Guest essay by Eric Worrall
Three Swedish MPs have nominated Greta Thunberg for the Nobel Peace Prize, because of her efforts to raise awareness of the damage fossil fuels are causing to the environment.
Greta Thunberg: The teenage climate activist tipped to win Nobel Peace Prize
Environmental campaigner delivered emotional speech to UN last month
Swedish environment activist Greta Thunberg is being tipped to win the Nobel Peace Prize following a remarkable year in which the teenager’s “school strike for climate” movement has grown to worldwide prominence.
Here is everything you need to know about the 16-year-old.
Who is Greta Thunberg?
Greta Thunberg began a lone protest outside Sweden’s parliament in October 2018 when she was 15, saying would refuse to attend school on Fridays until the government tackled the growing climate and ecological crisis.

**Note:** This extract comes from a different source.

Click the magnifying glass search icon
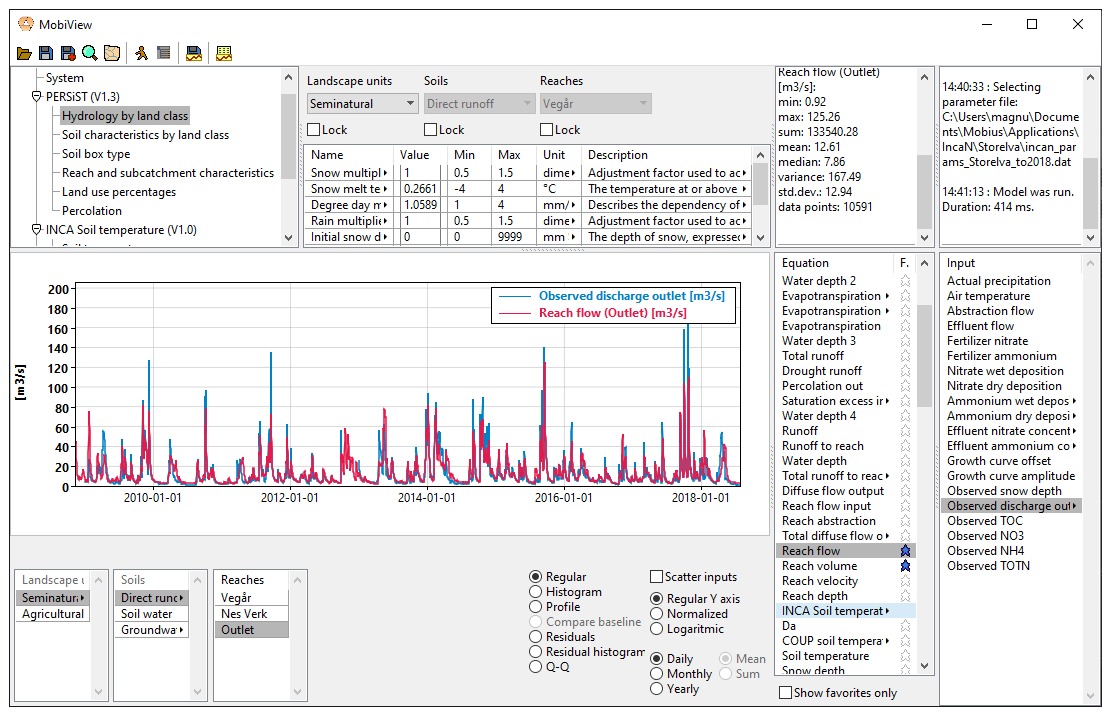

In the 12 months since, she has become one of the world’s most talked-about people, having been invited to speak at the UN general assembly – where she invoked the wrath of Donald Trump – and inspiring global protests attracting hundreds of thousands of young campaigners.
“You have stolen my dreams and my childhood with your empty words,” the teenager told world leaders during her emotional and confrontational speech at the UN last month.
“And yet I’m one of the lucky ones. People are suffering. People are dying. Entire ecosystems are collapsing. We are in the beginning of a mass extinction. And all you can talk about is money and fairytales of eternal economic growth. How dare you.”
…Read more: https://www.independent.co.uk/environment/greta-thunberg-speech-climate-change-nobel-peace-prize-winner-who-a9139651.html
Sorry Michael Mann, better luck next year.
I’ve got to say it would be more impressive if Greta knew anything about the global environment. There is no evidence “ecosystems are collapsing”, actual measurement suggests that the Earth is greening, thanks largely to nations like India and China planting more trees and taking better care of their environments, but also due to CO2 fertilisation.
Here’s a pop quiz question for Greta and her friends; why is it that China and India suddenly seem to have the spare cash to take better care of their environments?
The picture at the top of this post, the border between Haiti and the Dominican Republic, illustrates the difference between having an industrialised economy and not having a thriving industrial sector. My guess is most of you guessed correctly which side of the border ordinary people can afford to buy fossil fuel.
I must say it is difficult to see how forcing people in the Dominican Republic to go back to using climate friendly biofuel, like their friends in Haiti, would help prevent collapse of the local ecosystem.